One of the issues that we observe frequently is the double burden of work (on average a woman in India does 1.6 times the work of a man, which includes an average of 26 hours of domestic work per week).

This becomes even more laborious when child care or elderly care comes into the picture. Unfortunately, the idea of a paid child and elderly care services is still not popular in India and is looked upon as the “duty” of the woman in the house. Studies do show that in-laws are one of the biggest hurdles for entrepreneurial women.

It is interesting to observe how so much of this can be tackled by a mindset shift. Imagine the kind of affect help from one’s mother or mother-in-law or full-time maids can have on women who want to pursue their dreams or want to scale their start-ups to beyond a 5-employee team or a 10 Lac per annum turnover.

All it takes is a mindset change and this mind-set change also needs to come in from the ecosystem.

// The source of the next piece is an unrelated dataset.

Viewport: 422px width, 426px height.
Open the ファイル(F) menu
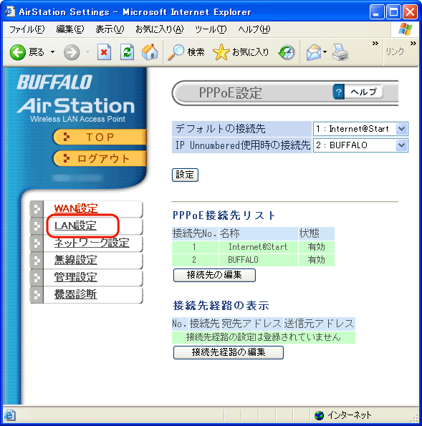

There have been several instances of gender-bias towards women-led start-ups on the basis of their personal goals or the investor’s assumption of their personal goals.

We also need policies that positively discriminate women entrepreneurs and employees along with the infrastructure that assures a safe and healthy environment for them.

Q. How you are seeing the world change for women after this pandemic?

My guess is that a post-pandemic world might see a more open mindset to working women in India even though for the wrong reasons (reduced family income).

This will also come at the cost of an increased burden on women due to increased unpaid labour like care work. It could also be the other way round.

We might see more women dropping out of the workforce because if one of the two had to leave their job to deal with the extra unpaid work, who would it rather be – the man or the woman?

Q. To every woman out there who aspires to be an entrepreneur this decade, what would be your advice to them, especially after this pandemic?

The only advise to all the women out there is prioritise your own financial independence over other things or in Modiji’s words if not mine – “Aatmanirbhar bano”.

This is especially important when you are going through uncertain times like right now. Trust me, every other thing stopping you will find a way around.